Exercise a
Set down the stretch of the Sam Harris transcript from "Welcome back to" through "lot of merit.", copied word for word.

The Lazy Dogmatism of Sam Harris
Joe Heschmeyer | 11/21/2024
47m

Joe Heschmeyer explores Sam Harris’s logical fallacies and dogmatic atheism.

Transcription:

Joe:

Welcome back to Shamus Popery. I’m Joe. Hes Meyer. If you’re not familiar with the channel, big think on YouTube. They’ve got 7.43 million subscribers and they explore big important topics and I am happy that their YouTube channel is doing this and not just playing obnoxious children’s music or comedy skits. One of the recent videos from last week already has as of the time of recording 550,000 views. I’m sure by the time you watch this, it’ll have even more than that and it’s called Sam Harris, the Great Problem of Our Time. Now I know what you’re thinking. That’s pretty harsh. He’s not the greatest problem. Surely there are bigger problems than Sam Harris, but don’t worry, it turns out the colon there means Sam Harris is describing the great problem of our time, not that he isn’t. In any case, the problem Sam Harris describes actually has a lot of merit.

Rows on where targets show up
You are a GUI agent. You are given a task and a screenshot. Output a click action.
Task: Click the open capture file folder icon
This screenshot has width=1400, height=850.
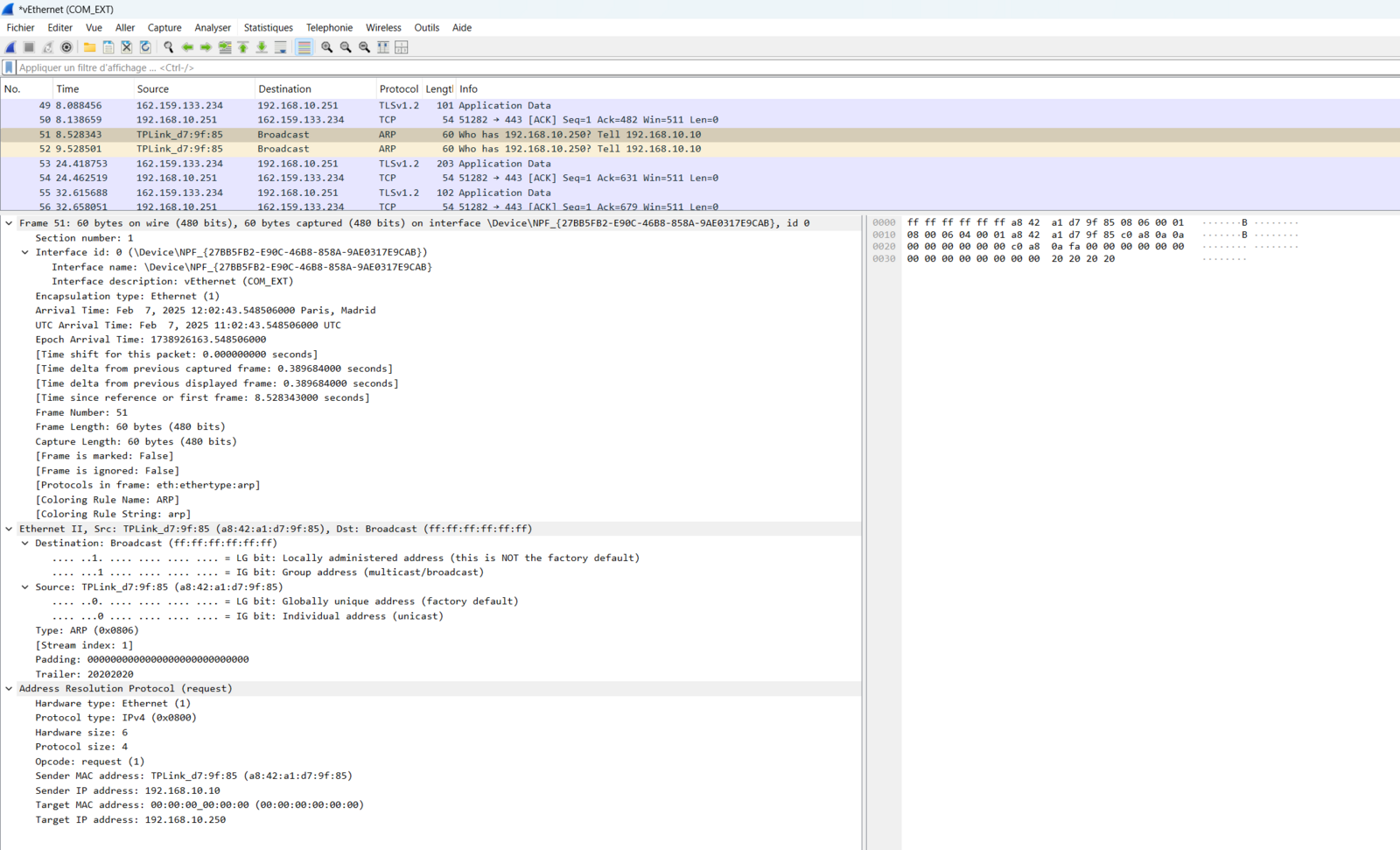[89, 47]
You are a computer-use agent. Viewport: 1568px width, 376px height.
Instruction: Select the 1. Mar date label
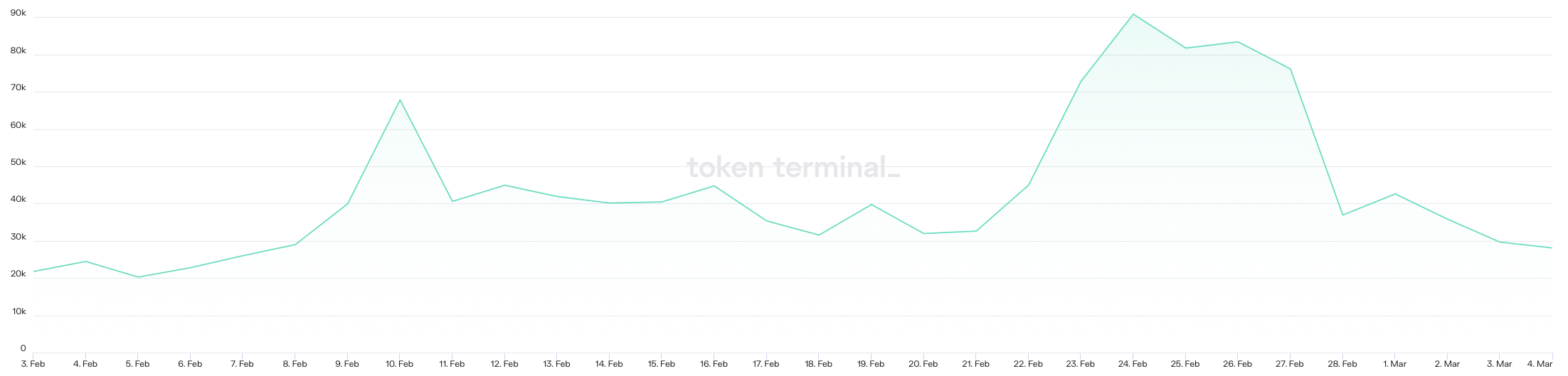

Exercise b
Collect each line of the entries above that contains the word "agent".

Complete response a
Welcome back to Shamus Popery. I’m Joe. Hes Meyer. If you’re not familiar with the channel, big think on YouTube. They’ve got 7.43 million subscribers and they explore big important topics and I am happy that their YouTube channel is doing this and not just playing obnoxious children’s music or comedy skits. One of the recent videos from last week already has as of the time of recording 550,000 views. I’m sure by the time you watch this, it’ll have even more than that and it’s called Sam Harris, the Great Problem of Our Time. Now I know what you’re thinking. That’s pretty harsh. He’s not the greatest problem. Surely there are bigger problems than Sam Harris, but don’t worry, it turns out the colon there means Sam Harris is describing the great problem of our time, not that he isn’t. In any case, the problem Sam Harris describes actually has a lot of merit.

Complete response b
You are a GUI agent. You are given a task and a screenshot. Output a click action.
You are a computer-use agent. Viewport: 1568px width, 376px height.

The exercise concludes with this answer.